Gandhi goes recruiting
Article published on 13 February 2015
last modification on 14 March 2015

Given his canonisation by mainstream culture as the icon of peace and nonviolence, one might have imagined that Gandhi would have led a strong campaign of resistance to the war. Unfortunately, nothing could be further from the case.

While it is well known that Gandhi played a role in raising an Indian ambulance corps to serve in the war at its outset [1], it is perhaps less widely known that he also later recruited Indians to fight in the War.

In April 1918, following a conference in Delhi convened by the viceroy, Lord Chelmsford, ‘to get support from prominent men for the government’s plan to raise 500,000 more Indian troops’, Gandhi ‘gave his unconditional assent’ to British plans. [2]

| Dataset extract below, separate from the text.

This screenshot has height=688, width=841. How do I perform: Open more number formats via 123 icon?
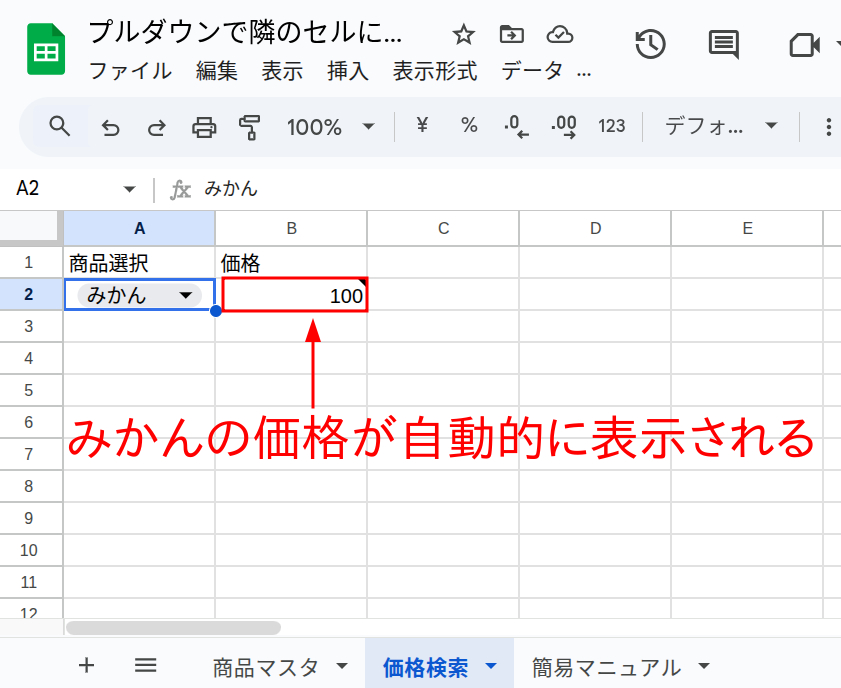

In line with the ‘death cult’ that he preached [3], Gandhi was ‘prepared … to contemplate the death of a large of Indians for the sake of the spiritual regeneration and political emancipation of the nation’. [4] Attempting to recruit 12,000 men from the Kheda district of Gujarat, Gandhi did not shy away from employing moral blackmail, telling them that if they were not prepared ‘to make even this sacrifice for the Empire, for the sake of swaraj, no wonder that we should be regarded unworthy of it’. [5]

Gandhi und seine Sanitätereinheit während des Zuluaufstands

Fortunately, he was spectacularly unsuccessful: ‘[a]t the end of a month he had less than a hundred volunteers’, though he eventually scraped together a few dozen more. [6]

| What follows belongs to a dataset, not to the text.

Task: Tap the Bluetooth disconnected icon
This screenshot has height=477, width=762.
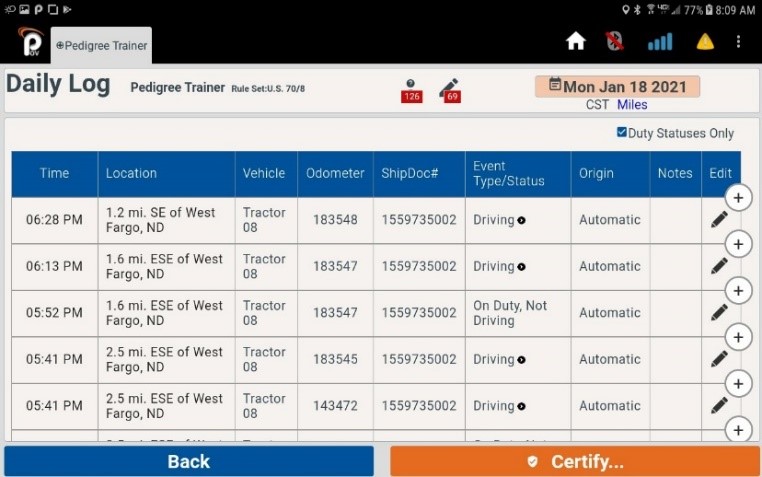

An edited version of this article first appeared in the December 2014 / January 2015 issue of Peace News.

NOTES

[1] Kathryn Tidrick, Gandhi: A Political and Spiritual Life, I.B. Tauris, 2006, p. 104 – 105

[2] Ibid., p. 128 – 129

[3] ‘It might fairly be said that Gandhi fostered a death cult … His cavalier indifference to life and morbid embrace of death are the most unappealing and incoherent facets of his doctrine.’ (Norman G. Finkelstein, What Gandhi says about nonviolence, resistance and courage, OR Books, 2012, p.40). A typical example is Gandhi’s claim that ‘That nation is great which rests its head upon death as its pillow.’